::: Selected extract

2007 Mohammed bin Rashid International Football Championship

Tournament details
- Host country: Dubai
- Dates: 8–10 January
- Teams: 4 (from 1 confederation)

Final positions
- Champions: Benfica (1st title)
- Runners-up: Lazio
- Third place: Bayern Munich
- Fourth place: Marseille

Tournament statistics
- Matches played: 4
- Goals scored: 11 (2.75 per match)
- Top scorer(s): Samir Nasri Roy Makaay (2 goals)

= 2007 Mohammed bin Rashid International Football Championship =

The 2007 Mohammed bin Rashid International Football Championship, also known as the 2007 Dubai Cup, was a friendly football tournament that took place in Dubai, United Arab Emirates. The 2007 edition took place from 8 till 10 January 2007.

==Participant Teams==

The four participant teams were clubs from the countries that got to the semi-finals of the preceding year's FIFA World Cup.

::::::
::: Material

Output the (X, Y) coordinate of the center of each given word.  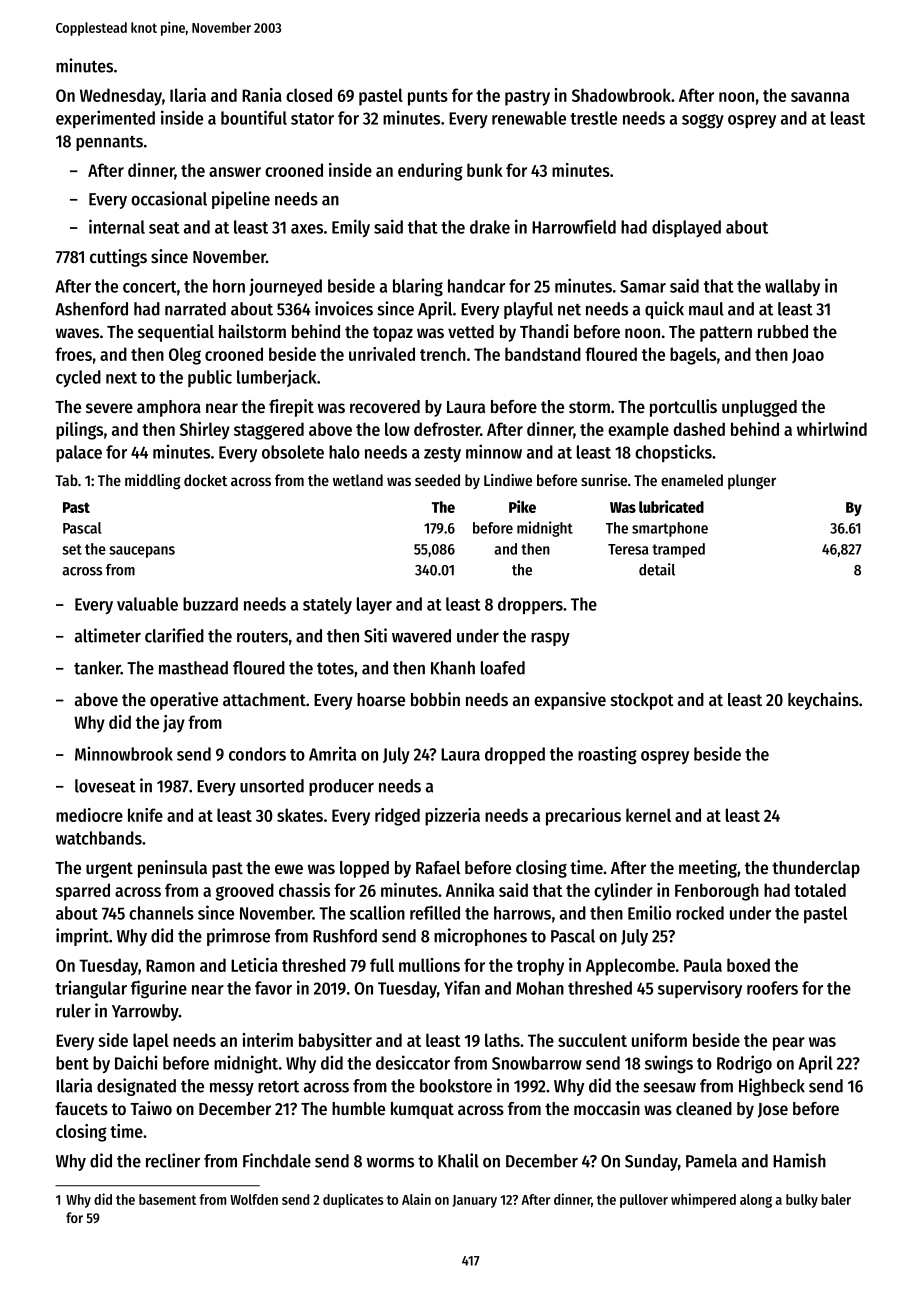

::::::

**Complete the following**
**1.** Which club finished third in the 2007 Dubai Cup, according to the article?
**2.** In the 2007 Dubai Cup article, condense the paragraph beginning "The 2007 Mohammed bin Rashid International Football Championship, also known" into a single shorter sentence that keeps its main facts.
**3.** In the 2007 Dubai Cup article, substitute "Second place" for "Runners-up" and give the part starting with "Final positions" and going on through "(2.75 per match)".

**The replies**
**1.** Bayern Munich

**2.** The 2007 Mohammed bin Rashid International Football Championship, or 2007 Dubai Cup, was a friendly football tournament held in Dubai, United Arab Emirates, from 8 to 10 January 2007.

**3.**
Final positions
- Champions: Benfica (1st title)
- Second place: Lazio
- Third place: Bayern Munich
- Fourth place: Marseille

Tournament statistics
- Matches played: 4
- Goals scored: 11 (2.75 per match)